# Start of EXTRACT

The Simpsons mocks (m)Apple - raghus
http://www.engadget.com/2008/12/01/the-simpsons-mocks-m-apple/
======
unalone
Yech.

The jokes didn't refer at all to the things that make people use Apple. It
took the fact that Apple was popular and actually makes good-looking products,
and used that as the basis of insults. That's the laziest sort of humor:
joking without actually providing criticism.

It starts with the fake names. Mapple and Steve Mobs. myPod and myPhone. These
aren't funny. The Simpsons could absolutely just use Apple's name and get away
with it, if it's obviously parody. That joke adds nothing, and therefore by
the rules of comedy ought to be removed. Anything bad brings down the good
things.

Lisa runs into the store and points out Apple products and a parody of the
Genius bar, which has never been funny. Apple Geniuses don't let the title go
to their head, really. I've dealt with them a lot. They're smart and fun and
they know what they're talking about, and they're perfectly willing to admit
that Genius is just a bit of silly marketing. So that's another bad joke. Then
we see the requisite "Comic Book Guy is sloppy" joke: predictable and not
funny. That's the first 20 seconds.

Now we see Homer begging to get a computer. How is that funny? The Brainiac
tells him that it's powered by dreams and imagination. I guess that's supposed
to be a joke about how Apple is all talk and no play? Because that's not
something that Apple's ever done, and they keep getting made fun of for it,
and it's a lazy joke. Sample page: <http://www.apple.com/macbookpro/>. Apple
markets its products only by mentioning features. On the splash page alone it
mentions four things. If you talk to a genius, they are entirely pragmatic:
they tell you exactly why Apple computers are better than other ones. This is
another lazy, unfunny joke that only works if you already dislike Apple, which
is the easiest audience on the planet.

The joke about a glowing computer being turned off - what the hell does that
mean? The Wii glows when it's turned off. My Mac doesn't do anything when it's
off. In fact, Apple computers tend to have fewer blinking lights than other
computers. So there's another lame joke, and we're 40 seconds done with this
shitty set of jokes.

The iPhonies is clever, but it's false. People don't get headphones to pretend
like they use Apple products. Nobody does that. Furthermore, a cheap iPod
shuffle costs less than a hundred dollars. Apple isn't pretentious and rich.
It's high-end, and very rarely makes low-end products, but it's usually got
surprisingly reasonable prices. So there's a bad joke based on a false premise
that nobody actually believes.

# End of EXTRACT
# Start of DATA EXCERPT

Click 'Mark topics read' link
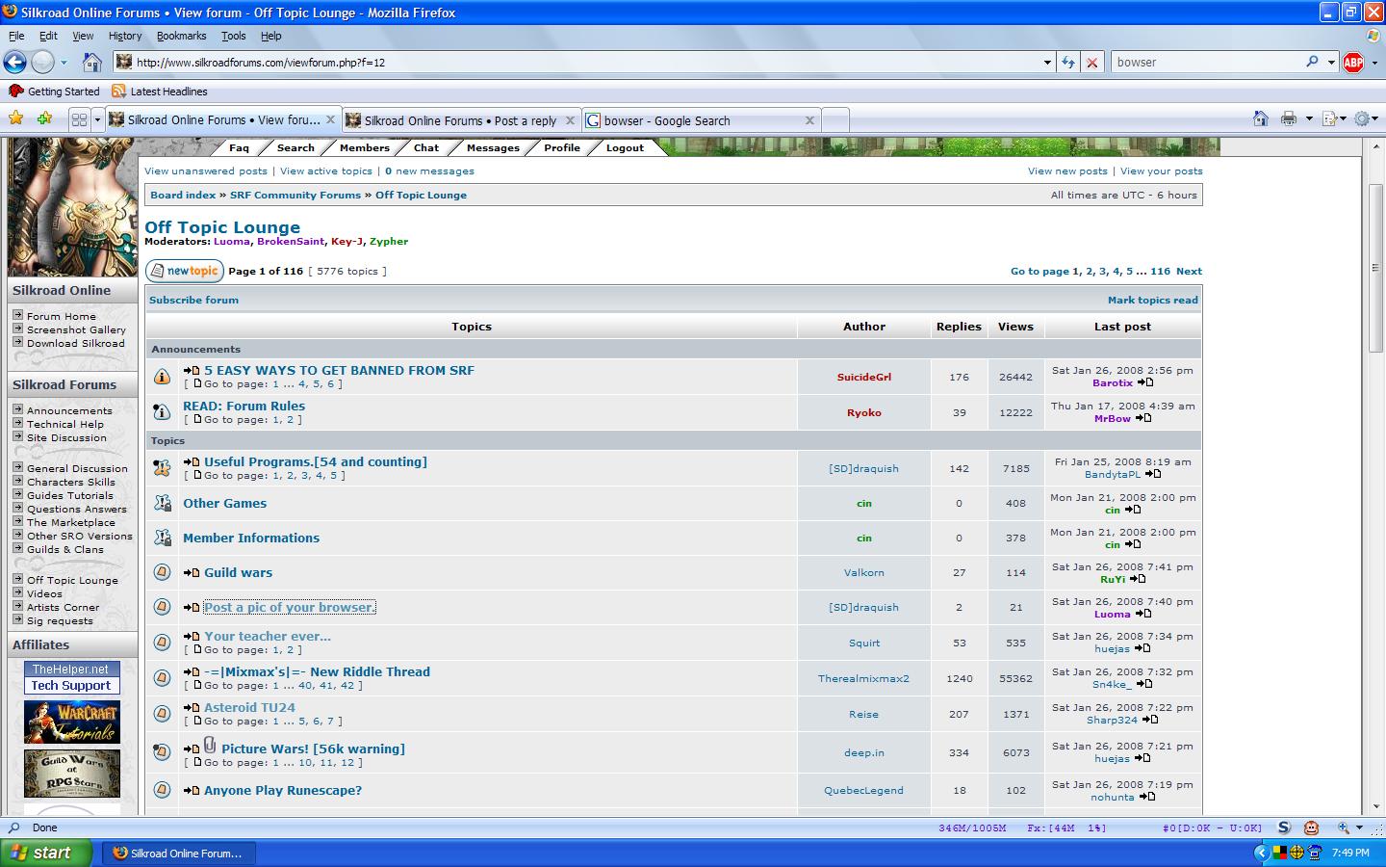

# End of DATA EXCERPT

■ **LIST OF TASKS**:
• a. Translate this sentence from the Simpsons thread into Spanish: "In fact, Apple computers tend to have fewer blinking lights than other computers."
• b. According to the Simpsons thread, how much does a cheap iPod shuffle cost?

■ **ANSWERS BELOW**:
• a. De hecho, las computadoras de Apple suelen tener menos luces parpadeantes que otras computadoras.

• b. Less than a hundred dollars.